- **Task item**
Count every line below that holds "screenshot". Number only.

- **Material for the task**
_ _ _ _ _ _ _
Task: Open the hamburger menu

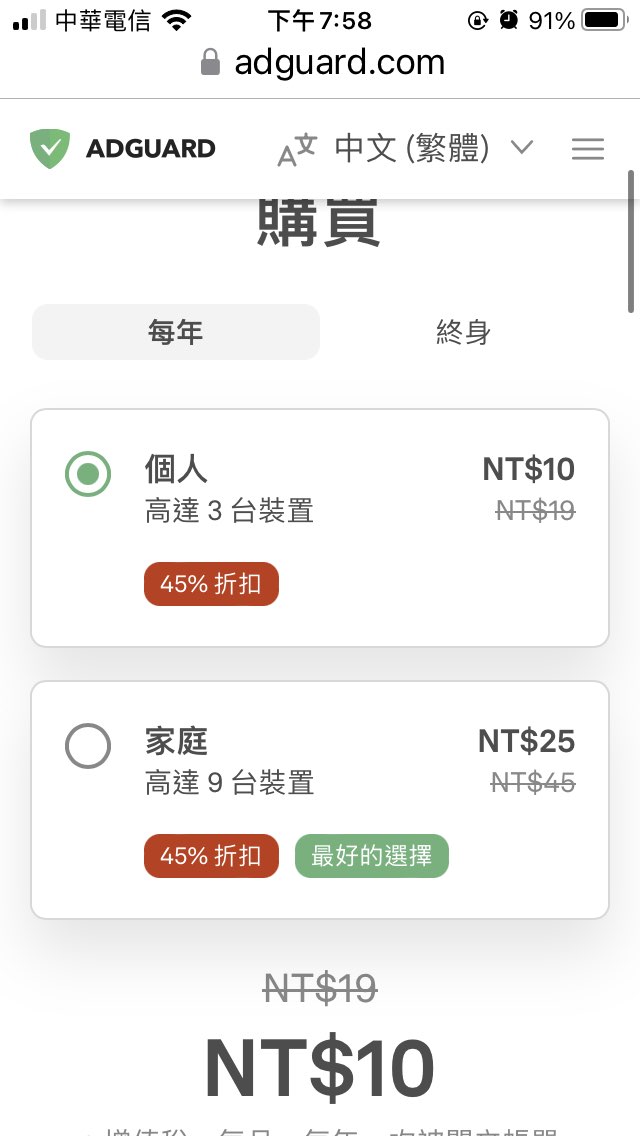Action: coord(588,149)
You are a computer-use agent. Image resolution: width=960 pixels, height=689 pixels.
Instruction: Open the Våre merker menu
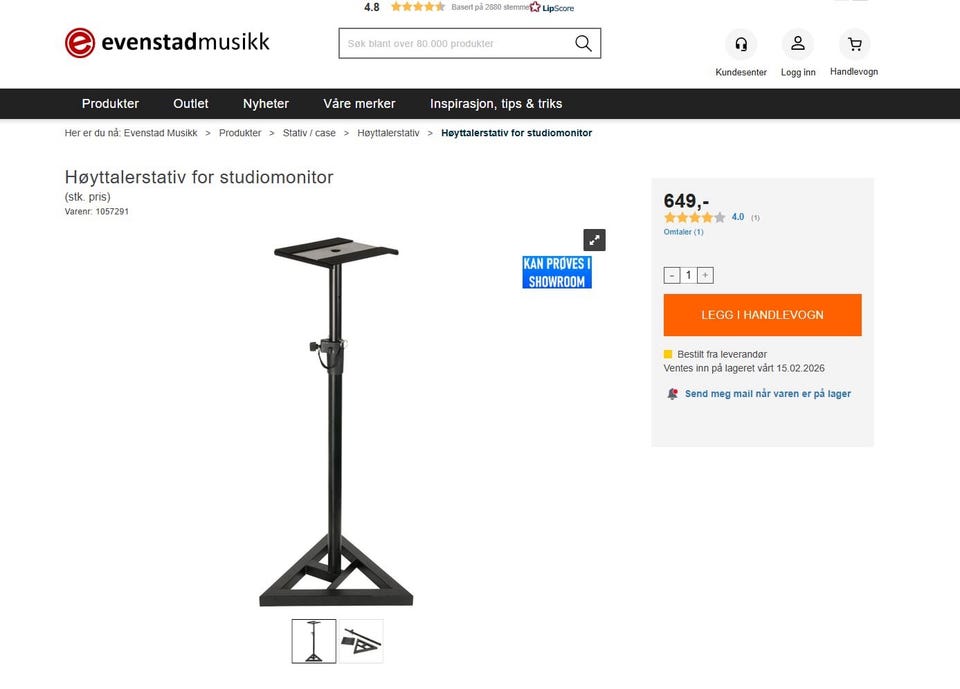(x=359, y=104)
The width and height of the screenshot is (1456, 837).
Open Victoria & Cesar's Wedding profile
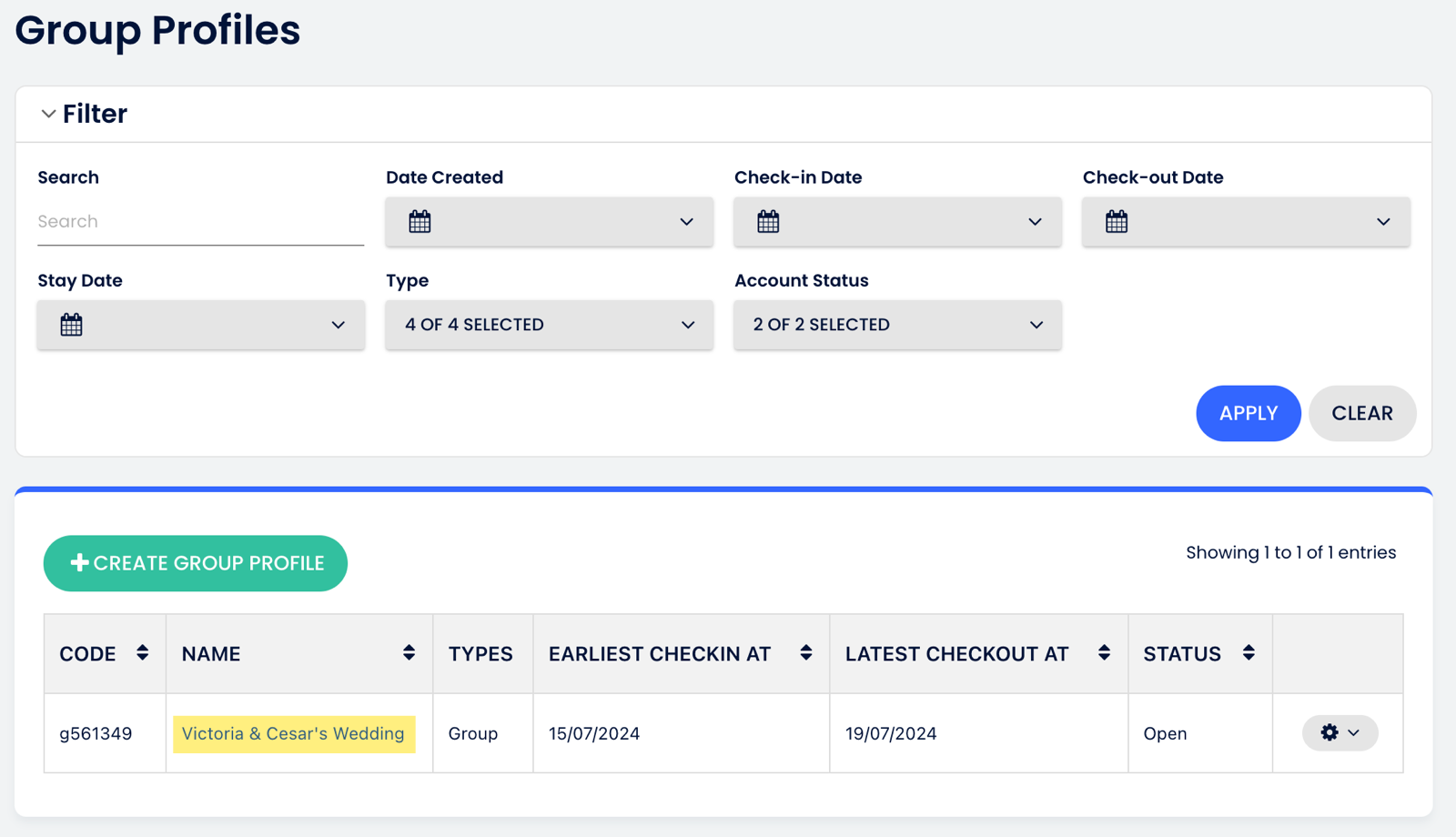(x=293, y=733)
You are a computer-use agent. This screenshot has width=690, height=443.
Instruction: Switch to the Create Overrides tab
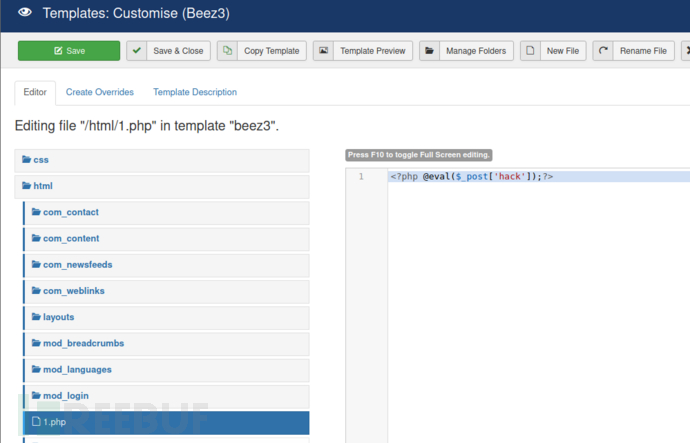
_ _ _ _ _ _ _
- **Output of the exercise**
2